Every day, it seems, I find myself looking up words and their etymologies, trying to get at the root of what something I've just read means. Sometimes it's a word in the Bible, and I end up wading my way through ancient languages I've never studied, searching for clues. Other times it's just words from daily life that suddenly pertain to some matter I'm struggling with or considering. Often the word has changed over the centuries; I find such words particularly fascinating—particularly when, as is often the case, the word's current meaning is at odds with what it once meant. Some of these word studies find their way into my writing projects. My goal is to post new words weekly, sometimes brand new material and sometimes excerpts from my books.

27 June 2010


In the beginning, God created the heavens and the earth. Then trees and animals and such. Then people, who, sadly, didn’t love him as much as he loved them. In fact, they didn’t pay him much attention at all and went through many generations at a stretch before they acknowledged his existence or proclaimed his name.

So, to punish them perhaps, or maybe to nudge forth a like-kind exchange of sorts, God created genealogies: list upon list of people’s forgotten names that God crammed into an anthology he was busy editing that, through the voices of other forgotten people, told the story of his relationship with humankind. Thus it is that, having forgotten all these people, the tellers and the ones whose existence is recorded in the anthology, we can nevertheless not escape their names: Enosh, Kenan, Mahilalel, Eliud, Eliezar, Jeconiah, Peleg, Esli—as worthless and unrelenting as socks whose mates were lost in the wash. Nor can we escape the abiding worry that maybe these forgotten names and people and their unrecorded deeds were important, somehow, else why were they included in the Bible to begin with? That, perhaps, for some unfathomable reason, God had had these people in his sights all along—that he had loved them and kept on loving them and yearned for them, even now, centuries after their deaths.

None of which makes biblical genealogies much fun to read. The typical response is to skip over them to the stories of those among the many who by faith still speak, as the forgotten writer of Hebrews writes, even though they are dead. Abel. Enoch. Noah. Abraham. Their names appear in the genealogies, too, sprinkled among the forgotten. Rahab. Jacob. David. Jephthah.

Today I glean this from the “written account” the writer of Genesis offers us of Adam’s line. First off, unlike most genealogies undertaken in modern times, this one makes no attempt to be exhaustive. Indeed, it is highly selective. Adam had lots of kids, but only one son figures in his official line: Seth—a son “in his own likeness, in his own image,” as the Genesis writer remarks, echoing both the words and the emphatic repetition of the creation song of Genesis 1. Just as humans were God’s special creatures, made in his own image, in his likeness, so this one son of Adam is also special—mirroring Adam’s sinfulness, as my Bible notes point out, yes, but also special in that we can follow this particular vein in the genealogy of Adam (as Luke does in the genealogy he includes in his gospel) right down to Jesus, the Son of God.

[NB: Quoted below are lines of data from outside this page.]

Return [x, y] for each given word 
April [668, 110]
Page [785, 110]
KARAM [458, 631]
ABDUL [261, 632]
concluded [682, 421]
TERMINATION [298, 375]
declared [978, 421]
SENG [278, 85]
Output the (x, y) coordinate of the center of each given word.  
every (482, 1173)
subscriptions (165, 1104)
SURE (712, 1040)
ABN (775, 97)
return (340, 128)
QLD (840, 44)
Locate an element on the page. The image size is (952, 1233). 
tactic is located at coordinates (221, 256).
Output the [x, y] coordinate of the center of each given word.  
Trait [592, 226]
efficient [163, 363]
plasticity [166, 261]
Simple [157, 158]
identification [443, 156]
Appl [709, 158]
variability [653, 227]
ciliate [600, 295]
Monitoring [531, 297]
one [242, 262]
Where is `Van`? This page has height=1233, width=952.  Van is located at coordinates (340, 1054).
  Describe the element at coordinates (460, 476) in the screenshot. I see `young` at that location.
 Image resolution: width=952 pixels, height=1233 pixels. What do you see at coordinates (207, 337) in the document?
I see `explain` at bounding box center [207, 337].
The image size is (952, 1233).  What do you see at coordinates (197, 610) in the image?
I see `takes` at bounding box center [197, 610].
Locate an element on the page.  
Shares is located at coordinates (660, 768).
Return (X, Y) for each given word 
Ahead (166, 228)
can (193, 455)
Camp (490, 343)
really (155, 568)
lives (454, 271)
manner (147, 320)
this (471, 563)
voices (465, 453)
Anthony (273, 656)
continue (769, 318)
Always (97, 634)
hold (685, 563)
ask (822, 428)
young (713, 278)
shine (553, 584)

And of that one son of Adam’s many sons and daughters, only one grandchild makes the list. And so on. This singling of one child out of the many makes the people in the biblical genealogies significant, at least by association. Many many are called, but only a few are chosen for the written account.

The biblical genealogies are, as I have pointed out, written accounts. Presumably oral accounts—probably recited or sung in some sort of rhythm to aid memory—predated it. This selective account is, in other words, archived, not intended to be forgotten, as I imagine many oral genealogies were in the old days. And as, in fact, many written genealogies are these days, despite the arduous efforts of self-appointed family genealogists. I know, at least, that the two fat books of genealogical research taken up by relatives of mine—plus the genealogical results of my own efforts to establish my Choctaw lineage—lie amouldering in the closet.

A few names do come accompanied by enough story to arrest the modern reader. It doesn’t take much. About Methuselah, for example, all we’re told is that he lived for 969 years, which happens to be the oldest age recorded in scripture. So he lives on in all manner of hyperbolic expressions of longevity as well as in the names of a scientific organization dedicated to the reversal of aging and of a much revered bristlecone pine in the White Mountains of California believed to be almost 5000 years old.

Adam’s line in Genesis 5 also includes Enoch, my mother-in-law’s favorite Bible character for no other reason than that, rather than dying like the rest of us, he was taken away by God. I would take Mamaw’s fondness for Enoch to be the wishful thinking of an eighty-five year old who has outlived ten siblings and a husband and surely seen much suffering, except that she also told me that she has always envied Enoch. Since childhood. And so I hear in her longing the voice of my daughter Lulu and my own voice as a child, the voice of every child who has contemplated death with fear and considered and ranked the ways that one might go. A pain-free dying in one’s sleep is hands down the best, but the worst can rank from long and slow—like, say, the skin cancer of the husband of an acquaintance whose name I have forgotten that rotted him from the inside out—to fast and violent. A fall from a height. A thorough car crash. Gunshot to the head.